Test-drive the GATK tools and Best Practices pipelines on Terra


Check out this blog post to learn how you can get started with GATK and try out the pipelines in preconfigured workspaces (with a user-friendly interface!) without having to install anything.
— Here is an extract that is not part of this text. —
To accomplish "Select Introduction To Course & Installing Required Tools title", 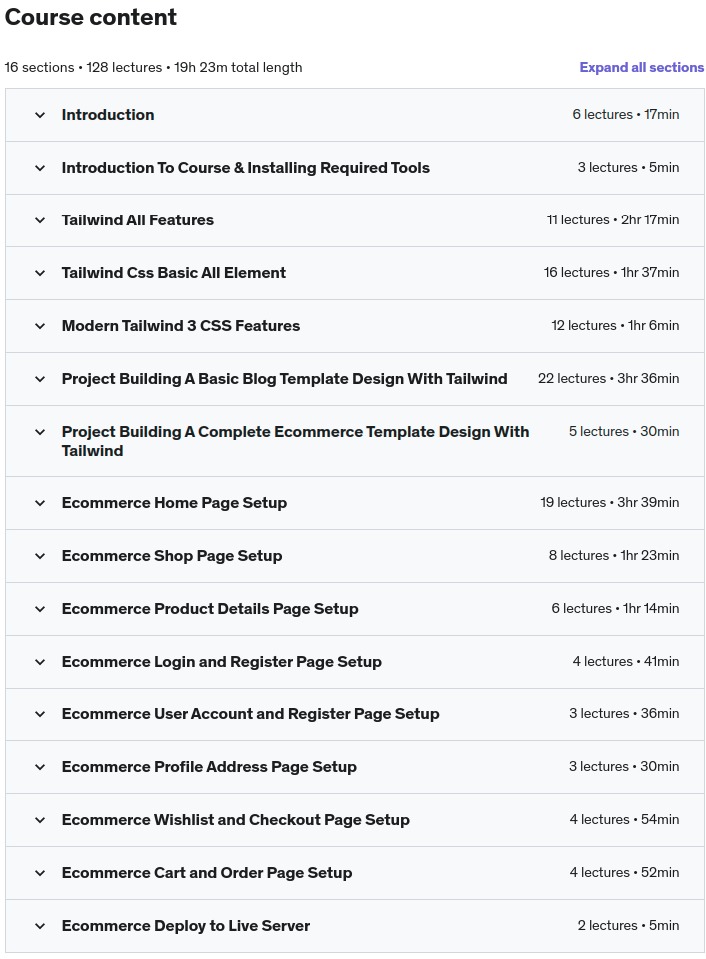I will pyautogui.click(x=245, y=168).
problems emitting all sites with HaplotypeCaller

Hi,

I'm running GATK v4.0.5.2 and Java v1.8.0_20

I'd like to get a VCF with all callable positions, including invariants. With GATK 3, using UnifiedGenotyper, this process works great. I'm trying to run with GATK 4 and I'm only getting the variant positions. Here is my command:

gatk HaplotypeCaller -R reference.fasta -I ECOLI_renamed_header.bam -O test.vcf --output-mode EMIT_ALL_SITES

The VCF only contains one position:

source=HaplotypeCaller

CHROM POS ID REF ALT QUAL FILTER INFO FORMAT test

ADK1 460 . A G 81.28 . AC=2;AF=1.00;AN=2;DP=3;ExcessHet=3.0103;FS=0.000;MLEAC=2;MLEAF=1.00;MQ=60.00;QD=27.09;SOR=2.833 GT:AD:DP:GQ:PL 1/1:0,3:3:9:109,9,0

When I run a comparable command with GATK 3, I get 536 positions reported, with only one of them being a variant.

Am I running this correctly?
thanks,
Jason

Answers

  • shleeshlee CambridgeMember, Broadie ✭✭✭✭✭

    Hi @jasonsahl,

    You are saying you are able to run GATK3 HaplotypeCaller to give calls for every site but the same command does not work in GATK4.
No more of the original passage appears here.